*Task requirements:* Look through the material below and report every line that includes "Koryo".

*Source data:*
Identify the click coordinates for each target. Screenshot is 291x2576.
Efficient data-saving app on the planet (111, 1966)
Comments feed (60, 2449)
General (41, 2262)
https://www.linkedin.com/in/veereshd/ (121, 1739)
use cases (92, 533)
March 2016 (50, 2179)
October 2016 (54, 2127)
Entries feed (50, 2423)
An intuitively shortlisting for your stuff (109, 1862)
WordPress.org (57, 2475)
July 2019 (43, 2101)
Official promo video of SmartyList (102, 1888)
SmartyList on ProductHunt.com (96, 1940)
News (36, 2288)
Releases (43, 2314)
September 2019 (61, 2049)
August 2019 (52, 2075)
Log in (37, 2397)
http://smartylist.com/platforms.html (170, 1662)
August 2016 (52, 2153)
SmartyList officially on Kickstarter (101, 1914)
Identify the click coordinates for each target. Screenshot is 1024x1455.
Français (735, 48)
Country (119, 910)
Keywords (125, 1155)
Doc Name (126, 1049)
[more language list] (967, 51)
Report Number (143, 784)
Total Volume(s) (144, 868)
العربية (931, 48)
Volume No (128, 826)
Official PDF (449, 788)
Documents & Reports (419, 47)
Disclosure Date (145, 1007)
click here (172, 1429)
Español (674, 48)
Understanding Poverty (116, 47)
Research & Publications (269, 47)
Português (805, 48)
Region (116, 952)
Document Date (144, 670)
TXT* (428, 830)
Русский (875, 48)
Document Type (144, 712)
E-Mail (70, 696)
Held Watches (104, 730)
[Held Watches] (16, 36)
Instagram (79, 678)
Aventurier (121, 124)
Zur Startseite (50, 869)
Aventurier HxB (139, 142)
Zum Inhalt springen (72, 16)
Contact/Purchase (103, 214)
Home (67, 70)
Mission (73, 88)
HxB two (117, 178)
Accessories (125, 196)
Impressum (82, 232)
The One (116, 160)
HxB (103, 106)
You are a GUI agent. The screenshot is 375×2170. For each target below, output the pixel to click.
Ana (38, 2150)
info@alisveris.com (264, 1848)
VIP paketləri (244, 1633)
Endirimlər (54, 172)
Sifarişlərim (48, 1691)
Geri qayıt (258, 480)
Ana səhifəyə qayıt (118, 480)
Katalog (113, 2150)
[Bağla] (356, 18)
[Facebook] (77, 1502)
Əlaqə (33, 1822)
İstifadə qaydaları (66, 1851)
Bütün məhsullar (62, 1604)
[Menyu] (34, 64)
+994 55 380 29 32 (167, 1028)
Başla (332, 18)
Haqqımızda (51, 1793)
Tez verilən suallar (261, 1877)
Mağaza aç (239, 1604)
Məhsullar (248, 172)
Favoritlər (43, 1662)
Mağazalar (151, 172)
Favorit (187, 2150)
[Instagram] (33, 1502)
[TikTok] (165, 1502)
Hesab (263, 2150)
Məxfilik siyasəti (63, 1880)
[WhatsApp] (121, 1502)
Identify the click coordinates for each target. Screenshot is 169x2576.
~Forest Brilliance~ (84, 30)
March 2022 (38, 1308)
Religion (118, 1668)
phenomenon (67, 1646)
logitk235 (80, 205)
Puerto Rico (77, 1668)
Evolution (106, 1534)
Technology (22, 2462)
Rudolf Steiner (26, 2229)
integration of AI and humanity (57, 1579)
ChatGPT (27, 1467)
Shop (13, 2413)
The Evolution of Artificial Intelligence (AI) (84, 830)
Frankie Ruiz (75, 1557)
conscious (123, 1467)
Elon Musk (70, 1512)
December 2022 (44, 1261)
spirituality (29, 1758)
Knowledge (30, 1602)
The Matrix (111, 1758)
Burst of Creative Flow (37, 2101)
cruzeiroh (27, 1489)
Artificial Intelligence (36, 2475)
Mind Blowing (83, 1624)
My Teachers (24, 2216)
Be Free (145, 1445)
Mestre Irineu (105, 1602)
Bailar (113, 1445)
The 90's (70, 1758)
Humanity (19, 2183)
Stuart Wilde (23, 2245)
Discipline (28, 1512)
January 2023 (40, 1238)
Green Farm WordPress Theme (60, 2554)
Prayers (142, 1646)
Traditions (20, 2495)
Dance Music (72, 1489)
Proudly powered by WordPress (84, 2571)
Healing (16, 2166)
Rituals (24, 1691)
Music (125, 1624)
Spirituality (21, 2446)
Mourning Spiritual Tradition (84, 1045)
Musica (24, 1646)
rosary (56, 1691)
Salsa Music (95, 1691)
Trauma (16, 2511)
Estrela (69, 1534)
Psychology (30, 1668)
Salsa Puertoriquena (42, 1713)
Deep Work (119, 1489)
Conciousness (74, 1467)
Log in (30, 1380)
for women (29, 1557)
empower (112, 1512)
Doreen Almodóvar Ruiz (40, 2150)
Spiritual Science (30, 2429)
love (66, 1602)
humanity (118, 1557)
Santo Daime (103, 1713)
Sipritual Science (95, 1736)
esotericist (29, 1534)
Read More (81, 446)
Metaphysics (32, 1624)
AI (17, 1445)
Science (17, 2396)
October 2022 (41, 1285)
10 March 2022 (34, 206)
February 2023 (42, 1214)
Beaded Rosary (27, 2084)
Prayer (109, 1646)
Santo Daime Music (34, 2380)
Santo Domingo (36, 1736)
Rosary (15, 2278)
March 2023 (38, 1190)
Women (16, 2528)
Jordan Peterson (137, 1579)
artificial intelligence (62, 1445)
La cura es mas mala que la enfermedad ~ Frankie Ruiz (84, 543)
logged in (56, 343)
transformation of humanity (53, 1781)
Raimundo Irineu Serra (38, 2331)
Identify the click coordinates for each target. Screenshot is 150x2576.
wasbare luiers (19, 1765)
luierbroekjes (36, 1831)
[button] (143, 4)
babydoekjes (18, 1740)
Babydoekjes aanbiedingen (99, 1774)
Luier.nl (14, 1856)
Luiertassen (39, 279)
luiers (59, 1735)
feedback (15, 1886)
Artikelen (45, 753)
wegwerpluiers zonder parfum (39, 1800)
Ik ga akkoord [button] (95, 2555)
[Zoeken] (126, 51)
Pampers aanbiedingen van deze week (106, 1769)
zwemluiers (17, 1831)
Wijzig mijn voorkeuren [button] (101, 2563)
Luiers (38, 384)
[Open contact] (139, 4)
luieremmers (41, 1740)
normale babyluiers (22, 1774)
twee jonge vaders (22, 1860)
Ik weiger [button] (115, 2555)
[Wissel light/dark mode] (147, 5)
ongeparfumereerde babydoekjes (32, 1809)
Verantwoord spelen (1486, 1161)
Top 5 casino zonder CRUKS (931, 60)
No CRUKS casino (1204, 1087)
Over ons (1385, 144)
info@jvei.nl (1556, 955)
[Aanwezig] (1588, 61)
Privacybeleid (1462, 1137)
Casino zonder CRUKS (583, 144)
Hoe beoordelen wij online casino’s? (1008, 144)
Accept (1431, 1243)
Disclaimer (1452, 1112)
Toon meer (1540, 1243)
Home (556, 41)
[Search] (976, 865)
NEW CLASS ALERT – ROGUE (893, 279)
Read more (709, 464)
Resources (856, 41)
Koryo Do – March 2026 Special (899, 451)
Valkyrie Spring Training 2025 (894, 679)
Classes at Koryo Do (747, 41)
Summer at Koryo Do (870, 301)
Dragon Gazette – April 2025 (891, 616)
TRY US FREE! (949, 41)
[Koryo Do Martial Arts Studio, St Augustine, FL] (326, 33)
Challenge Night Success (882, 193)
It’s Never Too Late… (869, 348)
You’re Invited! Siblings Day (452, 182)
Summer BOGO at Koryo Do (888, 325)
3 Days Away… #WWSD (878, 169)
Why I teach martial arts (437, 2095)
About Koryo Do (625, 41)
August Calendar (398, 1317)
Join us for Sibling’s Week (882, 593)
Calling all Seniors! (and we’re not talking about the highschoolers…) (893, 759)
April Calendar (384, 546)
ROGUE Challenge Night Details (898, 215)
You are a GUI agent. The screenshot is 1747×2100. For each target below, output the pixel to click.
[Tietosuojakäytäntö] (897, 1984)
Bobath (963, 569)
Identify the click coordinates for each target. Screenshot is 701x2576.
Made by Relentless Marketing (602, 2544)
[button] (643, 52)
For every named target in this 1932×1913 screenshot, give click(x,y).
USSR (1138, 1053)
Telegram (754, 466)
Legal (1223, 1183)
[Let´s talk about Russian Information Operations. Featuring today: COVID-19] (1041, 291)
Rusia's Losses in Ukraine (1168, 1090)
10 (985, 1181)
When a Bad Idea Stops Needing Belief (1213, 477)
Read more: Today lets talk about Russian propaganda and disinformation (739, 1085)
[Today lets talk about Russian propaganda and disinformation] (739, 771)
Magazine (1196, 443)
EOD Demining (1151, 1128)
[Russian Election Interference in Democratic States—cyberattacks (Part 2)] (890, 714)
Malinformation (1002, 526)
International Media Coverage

*Response to the exercise:*
Koryo Do – March 2026 Special (899, 451)
Classes at Koryo Do (747, 41)
Summer at Koryo Do (870, 301)
[Koryo Do Martial Arts Studio, St Augustine, FL] (326, 33)
Summer BOGO at Koryo Do (888, 325)
About Koryo Do (625, 41)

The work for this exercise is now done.